When Golden took the reigns early December, four verbals remained — one of which was Anthony Chickillo, who needed to be resold on the program and quickly bought into both Golden and defensive coordinator Mark D’Onofrio.
Golden and staff dove in, set up over forty visits for January and by Signing Day inked sixteen total Canes, swaying eight kids who had previously verballed to other programs.
While the Canes lost two linebackers (Nelson, Williams) and two defensive backs (Reid, Davis) with the recent transfers, needs were addressed in February as two corners and four linebackers were signed.
Thomas Finnie was a South Carolina commit who jumped on board with the hometown program once finally sitting down with Golden. (Shannon and staff didn’t offer the corner out of Miami Central.) Finnie stole the show this spring and should see significant playing time this fall.
Denzel Perryman was another local product (Coral Gables) who was looking at big programs like Florida, Southern Cal, Oregon, Notre Dame and Florida State, but was sold on Golden and wanted to the follow the path of fellow Cavalier and legendary Cane linebacker Jon Vilma.
Shannon lost ground in Dade, Broward and Palm Beach County the past few years and didn’t land a top 25 homegrown product last season. After his late November firing, local high school coaches spoke out regarding Shannon and his staff dropping the ball and driving a wedge between their programs and the University of Miami.
Fast forward to February, the evening after Letters Of Intent were signed, Golden met with almost a hundred coaches in Miami-Dade County; a function referred to as the “Golden Greet”. The next week Palm Beach County coaches were invited south and days later Broward County coaches got their face time with Al and to date, fences continue to be mended.

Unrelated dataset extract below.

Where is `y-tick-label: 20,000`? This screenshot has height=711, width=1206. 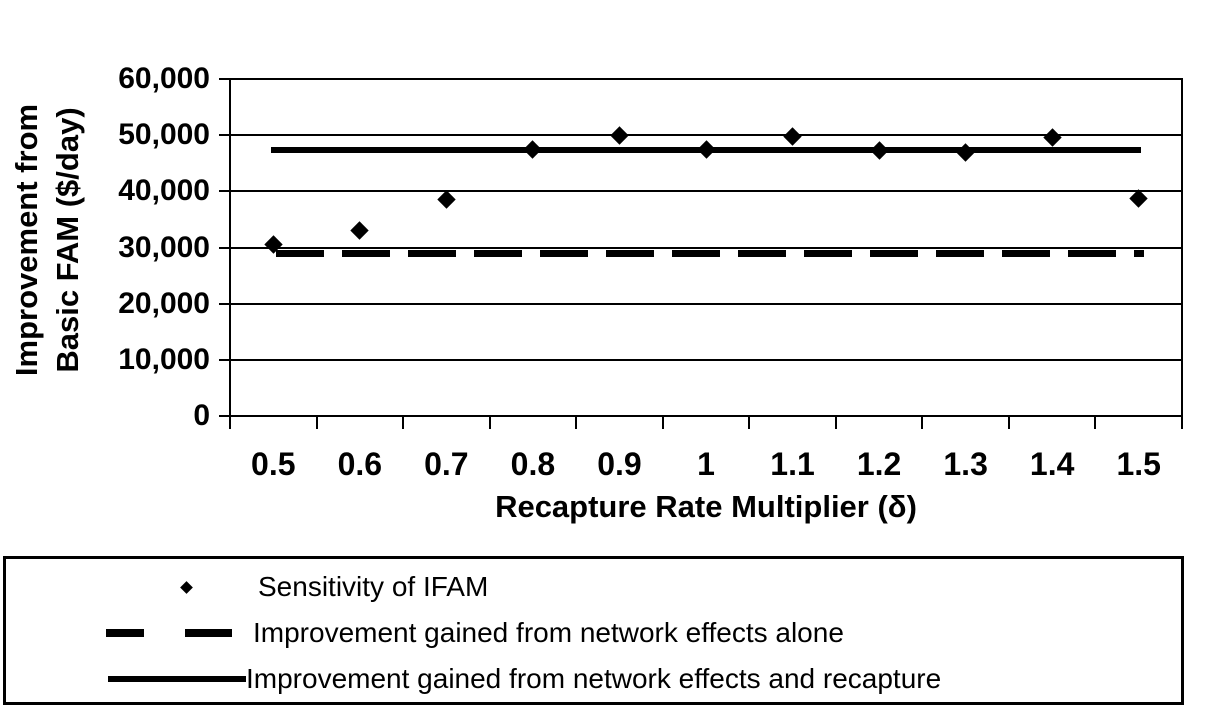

Golden already has eight verbal commitment for the 2012 class; three four-stars, for the star whores out there. Two quarterbacks are on board — Gary Crow and two-sport star David Thompson, out of Westminster Christian — as well as two new quarterbacks who are transferring in; Michigan’s Tate Forcier and Memphis’ Ryan Williams.

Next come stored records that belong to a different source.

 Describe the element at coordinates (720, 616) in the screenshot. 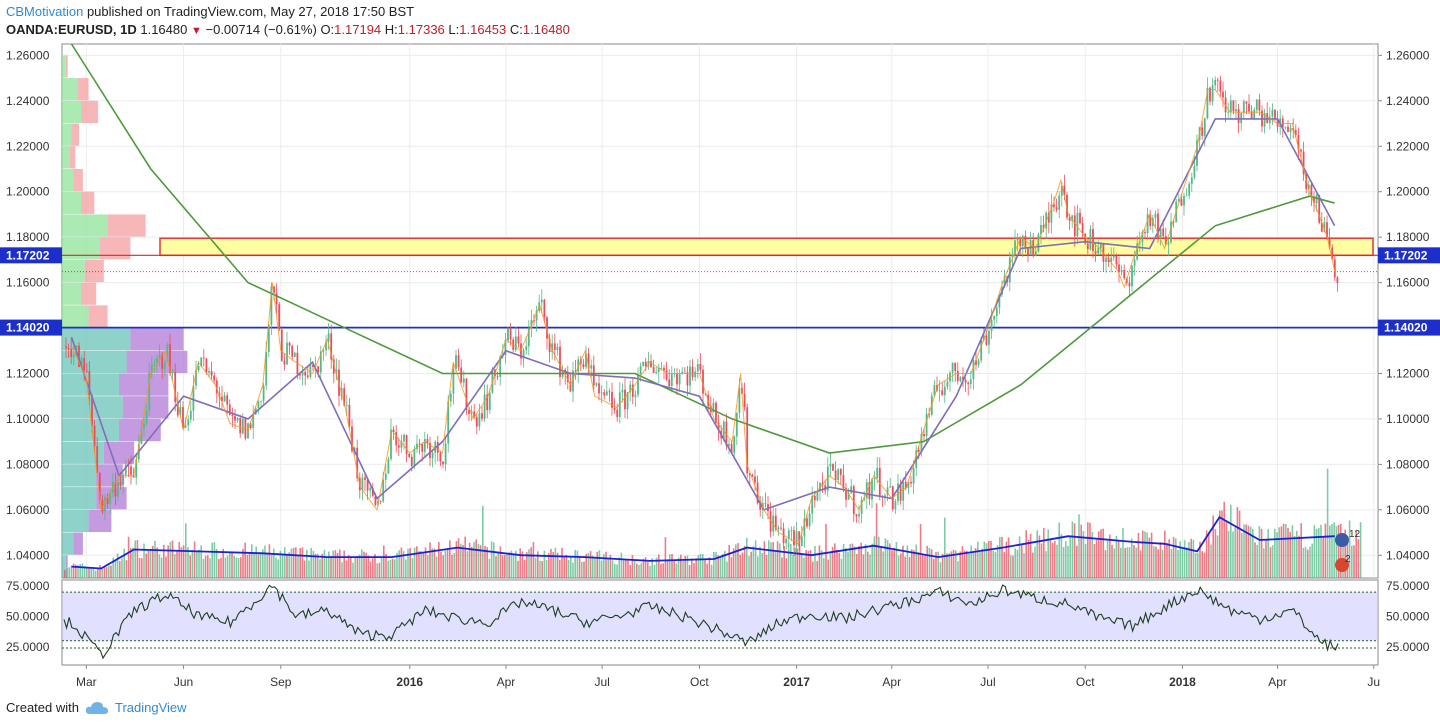

I see `rsi-band` at that location.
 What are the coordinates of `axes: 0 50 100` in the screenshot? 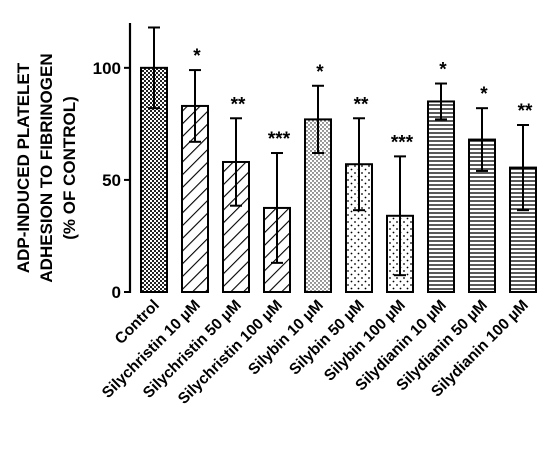 It's located at (112, 162).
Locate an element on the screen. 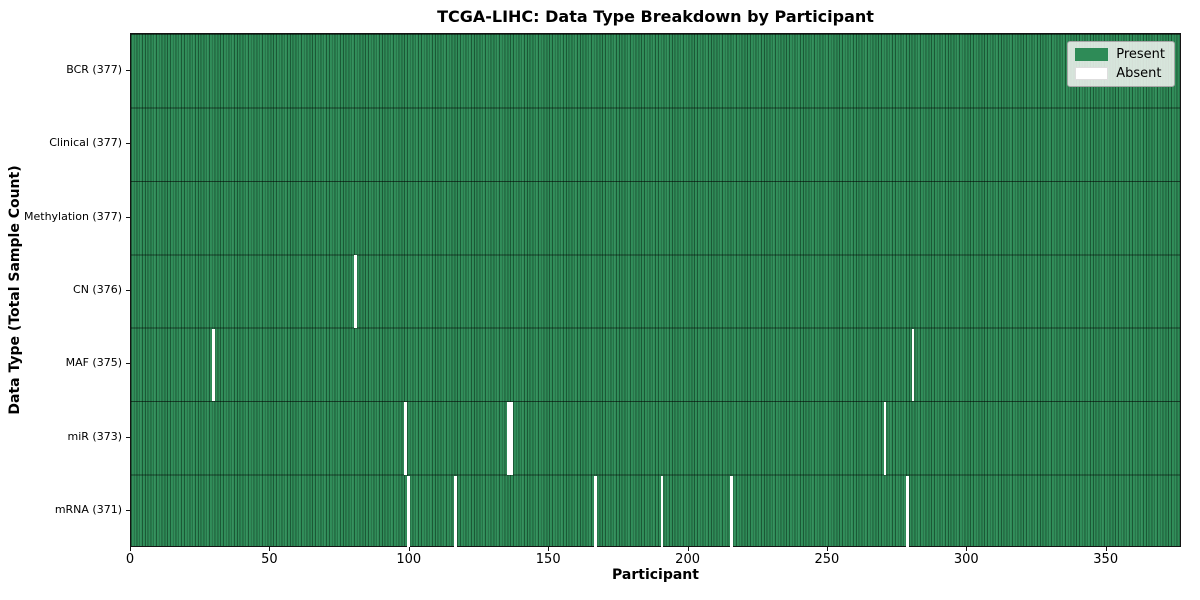 This screenshot has width=1200, height=600. legend: Present Absent is located at coordinates (1121, 64).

Not only has Golden addressed arguably the weakest link position-wise since Ken Dorsey left town, he’s also building depth and promoting competition at the place once known as Quarterback U; something that all great Miami coaches before him have done.
The days of underachieving, not developing players, missing out on homegrown Miami-style kids and losing the local recruiting battle to other in-state programs is over.
With all the noise of of Tallahassee and the hardware given to players for second place in the ACC, it’s easy to forget the Seminoles were only two games better than the Canes last season. Still, even at 7-6 under Randy, Miami just sent eight players to the NFL weeks back. Florida State and Florida had seven combined.
Regarding Golden’s Owls; two draft picks – a first-rounder and early second-rounder – making for a grand total of eight Temple players sent to the NFL over a five-year span. If that’s what Golden could do in Philadelphia, no doubt he’ll find success in Coral Gables, surrounded by the nation’s most fertile recruiting grounds.
Sports Illustrated recently graded out the new coaching hires and Golden earned a “B” – with the lone ‘knock’ coming in the form of big-name Miami reeling in a smaller-name coach. That said, SI stated that “Golden has the makings of a potential star” and called the job he did at Temple “nothing short of miraculous” as the Owls were “an abomination, both on the field and off, upon his arrival”.
For those who want to wear our their arm patting themselves on the back for predicting that the 2010 class wasn’t a success, have at it. Fact remains, the guy who inked that class is long gone and the one currently in charge will not only get the most out of those who remain; he’ll also make sure a class of that caliber never happens again on his watch.
To Reid, Williams, Nelson and Davis, all the best of your future endeavors. To rivals of the Canes, enjoy the run your programs had while Shannon was in control because those days are finally in the rearview and The Golden Era is officially underway.